La plateforme x86 progresse aussi dans ce secteur, mais Intel est loin de dominer le marché. « Sur la partie réseau, Intel reste un petit acteur. En 2014, ils ont réalisé un chiffre d’affaires de l’ordre du milliard de dollars sur ce marché, ce qui fait d’eux un acteur mineur. Or pratiquement la moitié du chiffre d’affaires d’Altera est réalisé sur le marché des équipements réseaux. Ils vendent énormément de composants FPGA aux OEM de ce secteur. Il y a très peu d’overlap entre Intel et Altera, tant sur les produits que sur les marchés. Ce qu’Altera apporte à Intel, c’est un portefeuille produit élargi sur des marchés qu’il ne domine pas déjà. »
Vers l’apparition de puces hydrides
En réalisant l’acquisition d’Altera, Intel s’achète donc des parts de marché sur ces segments où il n’est encore qu’outsider, mais il prépare aussi l’avenir.
En effet, pour beaucoup d’analystes, les composants FPGA vont permettre de passer un nouveau palier en termes de puissance et d’efficacité énergétique. Alors que la fréquence d’horloge des processeurs plafonne, qu’il devient de plus en plus couteux d’améliorer la finesse de gravure, Brian Krzanich évoque une autre voie : celle de coupler le CPU avec un composant FPGA.

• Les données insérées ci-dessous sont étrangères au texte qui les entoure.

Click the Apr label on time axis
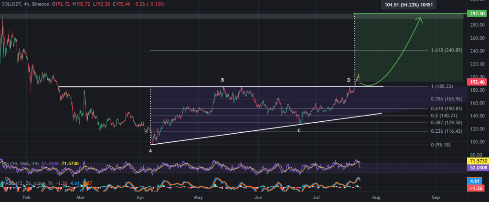Viewport: 489px width, 202px height. [x=140, y=196]
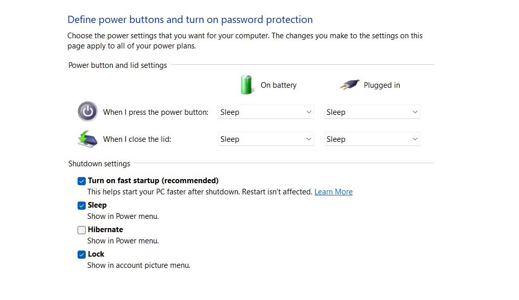519x300 pixels.
Task: Click the Lock label text
Action: point(96,254)
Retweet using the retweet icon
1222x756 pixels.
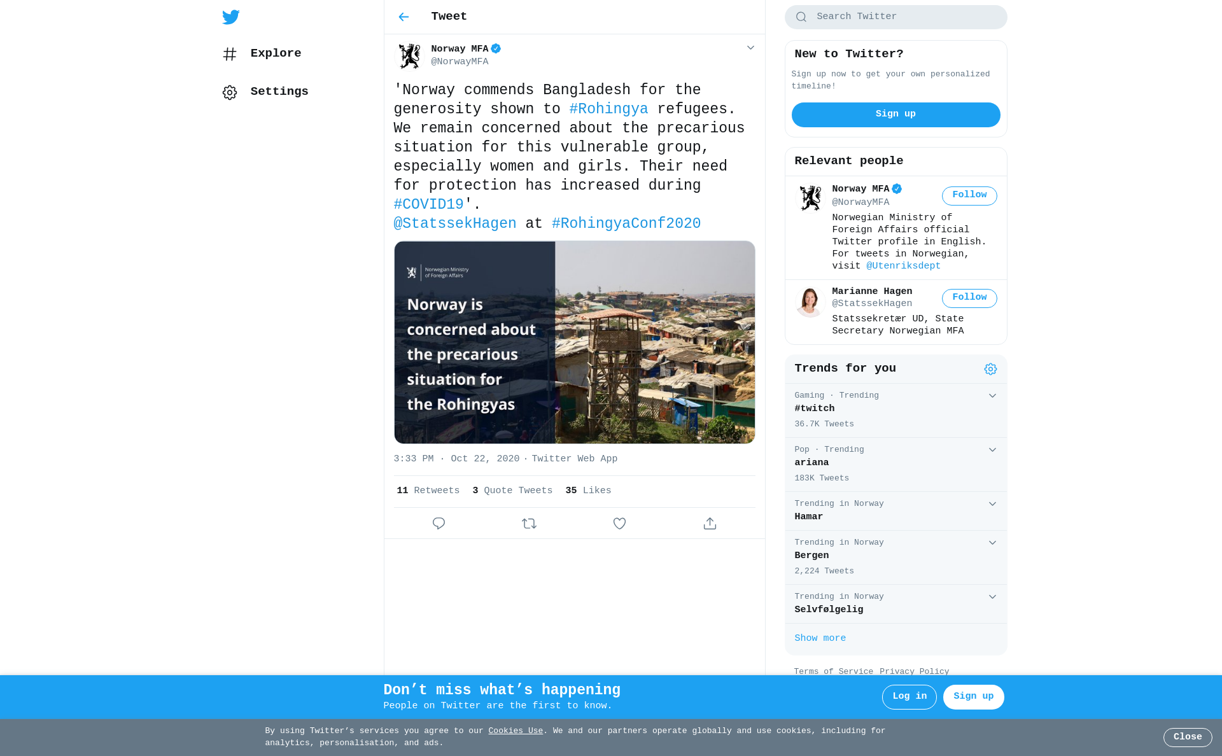point(529,523)
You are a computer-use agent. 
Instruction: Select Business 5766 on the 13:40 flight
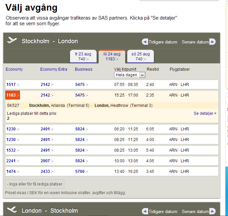[x=81, y=172]
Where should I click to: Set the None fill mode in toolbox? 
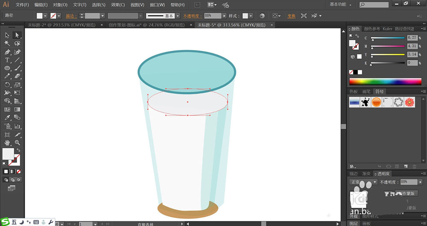[18, 171]
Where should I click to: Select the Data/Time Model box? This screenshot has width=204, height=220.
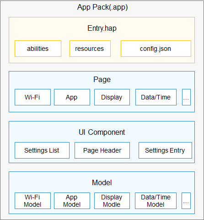click(156, 201)
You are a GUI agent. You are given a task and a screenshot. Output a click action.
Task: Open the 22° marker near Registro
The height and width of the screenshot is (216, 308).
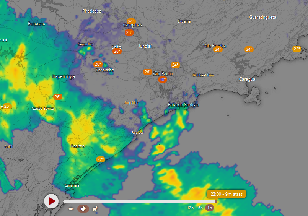100,159
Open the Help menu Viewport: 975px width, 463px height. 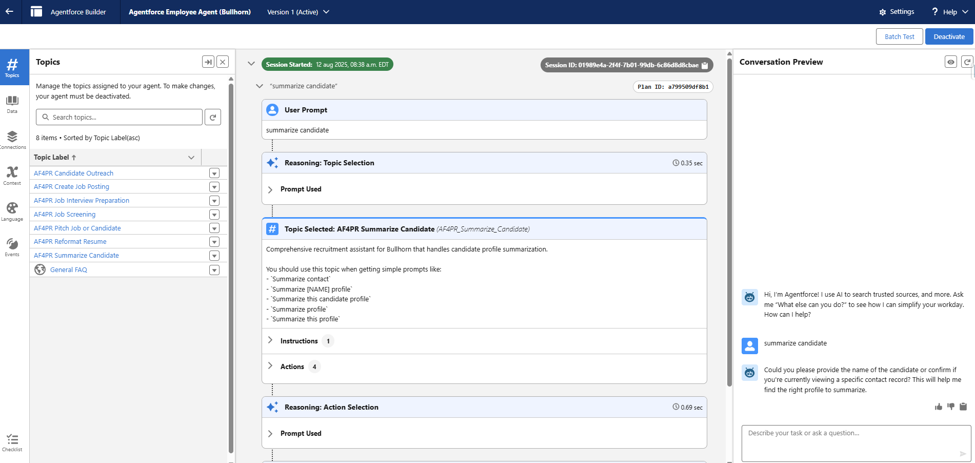pyautogui.click(x=950, y=12)
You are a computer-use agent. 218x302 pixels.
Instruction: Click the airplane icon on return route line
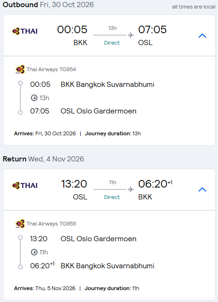pyautogui.click(x=131, y=189)
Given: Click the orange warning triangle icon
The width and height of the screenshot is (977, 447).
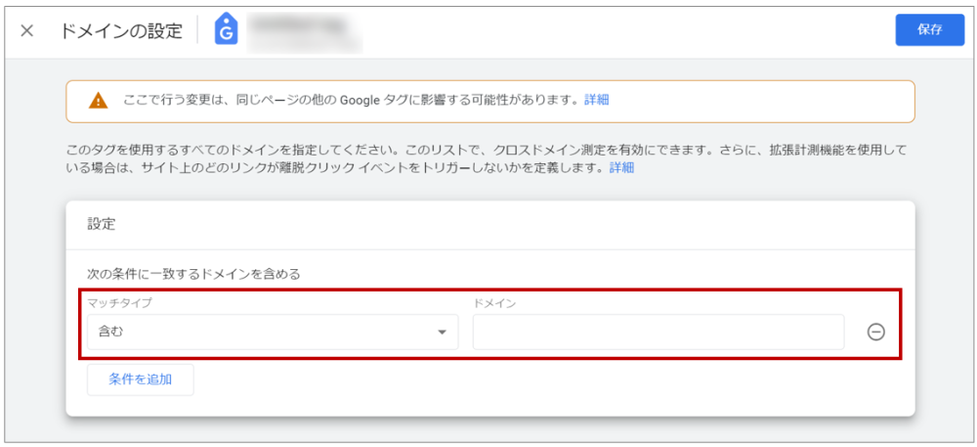Looking at the screenshot, I should [98, 101].
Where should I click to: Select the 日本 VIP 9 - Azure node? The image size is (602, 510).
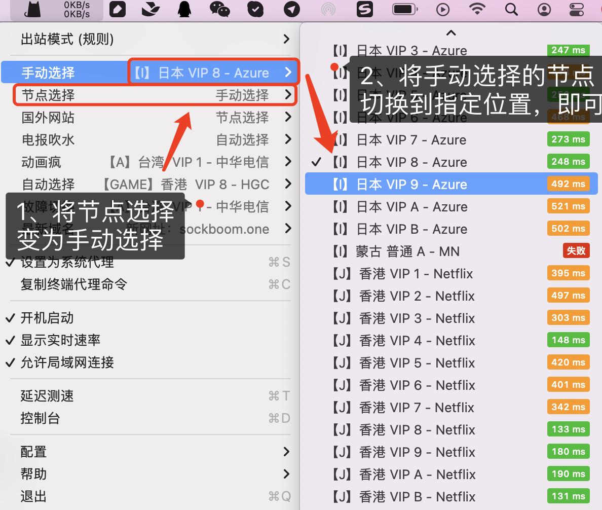click(x=431, y=184)
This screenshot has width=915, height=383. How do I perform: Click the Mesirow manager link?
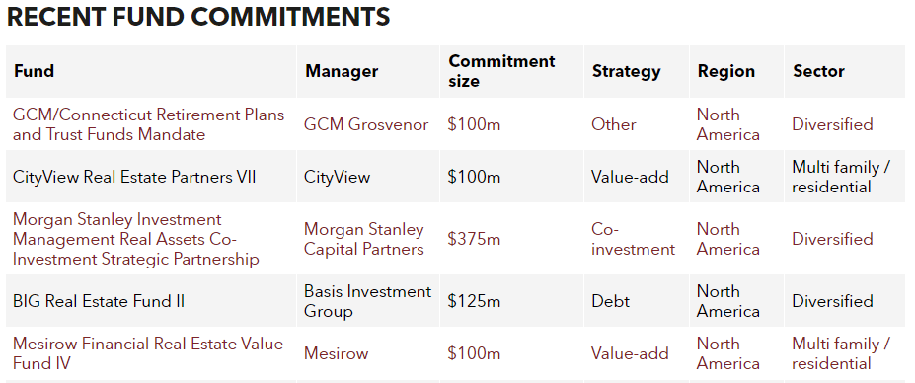click(x=337, y=353)
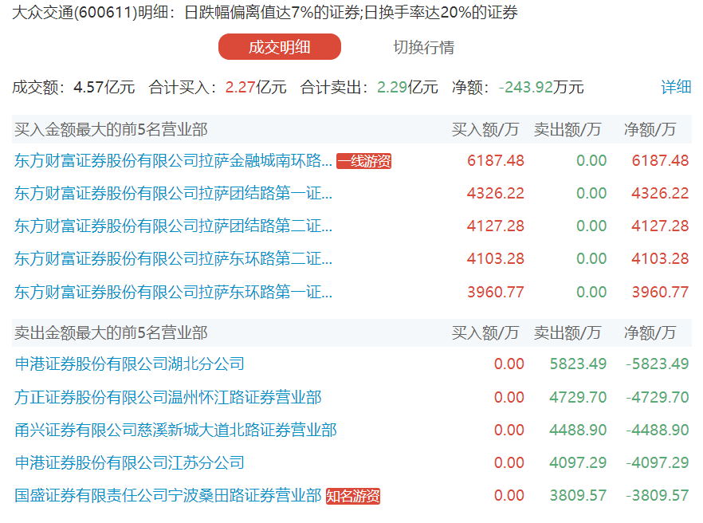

Mark Hung développe cette idée : « Ils ont annoncé leur volonté de commercialiser un CPU et une puce FPGA au sein d’un même package afin d’augmenter les performances. La technologie FPGA que maitrise Altera apporte à Intel un différenciateur sur le marché des CPU pour serveurs. Ils vont avoir la possibilité d’intégrer le FPGA et le CPU sur le même « die », c’est-à-dire sur la même puce, ce qui va leur permettre d’offrir une performance encore accrue pour une consommation électrique moindre et une économie de couts. »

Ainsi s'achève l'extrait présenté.